W pierwszej połowie lepiej prezentowała się Pogoń, mająca w składzie Bartosza Ławę i Ediego Andriadinę, którzy wzorowo kierowali poczynaniami kolegów. Poznańskim obrońcom we znaki dawali się też Donald Djousse i Robert Kolendowicz. Ale to gospodarze objęli prowadzenie w 11. minucie, kiedy rzut karny pewnie wykorzystał Piotr Reiss. Wcześniej arbiter Tomasz Kwiatkowski, na wyraźną sugestię liniowego wskazał na jedenastkę, kiedy w polu karnym powalony został Mariusz Ujek, a jednocześnie jeden z zawodników gości dotknął chyba jeszcze piłki ręką. Protesty gości skończyły się żółtą kartką dla Ławy, a Reiss dał prowadzenie zielonym.
Pogoń nadal miała inicjatywę, ale poznaniacy nie dawali się zaskoczyć. Jednak w 32. minucie szybki Djousse uwolnił się spod opieki Krzysztofa Sobieraja (zaliczył udany występ) i popędził z piłką w pole karne gospodarzy. Grzegorz Szamotulski wybiegł z bramki i prawdopodobnie "zahaczył" Kameruńczyka, choć sytuacja była kontrowersyjna. Znowu arbitra głównego wspomógł decyzją liniowy. Edi Andradina wykorzystał jedenastkę i było 1:1.
Po przerwie to Warta przez długi okres dyktowała warunki gry na boisku. Poznaniacy z dużym animuszem rozpoczęli drugą połowę, a nowego ducha walki wprowadził Artur Marciniak, który zmienił Tomasza Foszmańczyka. Pod szczecińską bramkę sunęły kolejne ataki po obu stronach boiska. W 50. minucie po dośrodkowaniu Rafała Kosznika, Mariusz Ujek strzelił głową tuż przy słupku. To była znakomita sytuacja, ale niestety druga bramka dla zielonych nie padła. W 83. minucie wydawało się, że przed gospodarzami otwiera się szansa na zwycięstwo. Krzysztof Gajtkowski znalazł się z piłką w polu karnym rywali, ale zamiast strzelać, zaczął dryblować i z tej sytuacji wyszły nici.

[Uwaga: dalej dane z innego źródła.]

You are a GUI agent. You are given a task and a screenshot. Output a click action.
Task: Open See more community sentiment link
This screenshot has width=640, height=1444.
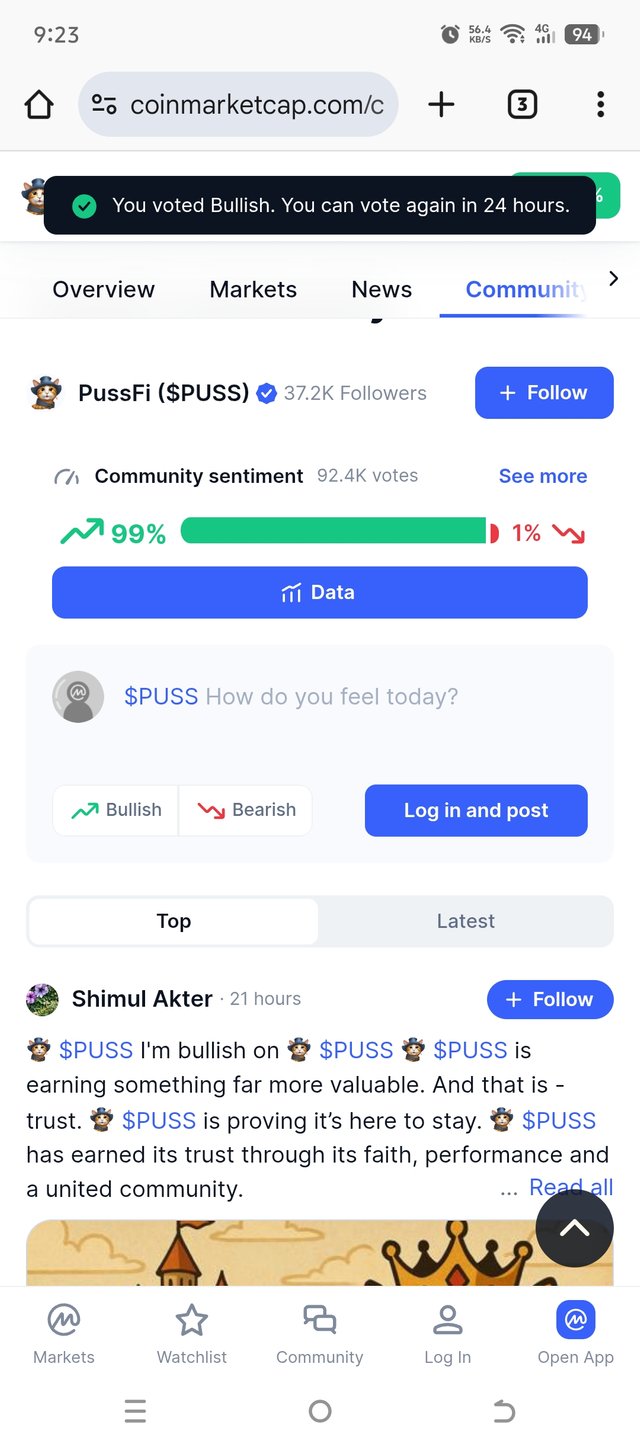(x=543, y=476)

Pogoń natomiast szukała swojej szansy w kontratakach. I niestety, po błędach w obronie, przy piłce znalazł się Vuk Sotirović i mimo interwencji Szamotulskiego, piłka wpadła do siatki. W tym momencie błąd popełnił sędzia liniowy, który nie pokazał pozycji spalonej napastnika Pogoni i stało się nieszczęście i to w 90. minucie. - Byliśmy w niebie, a skończyliśmy w piekle. Tak można podsumować ten mecz. Zespół był mocno spięty i w pierwszej połowie popełnił za dużo błędów. Dwie bramki dla rywali, to były nasze prezenty. Mam nadzieję, że w ostatnich meczach zespół zagrał lepiej, niż poprzednio. Kończymy rundę jesienną, przed nami jeszcze tydzień treningów i sparingi. Co będzie dalej, przekonamy się wkrótce. Ale zespołowi z pewnością potrzeba wzmocnień - podsumował Jarosław Araszkiewicz, trener Warty.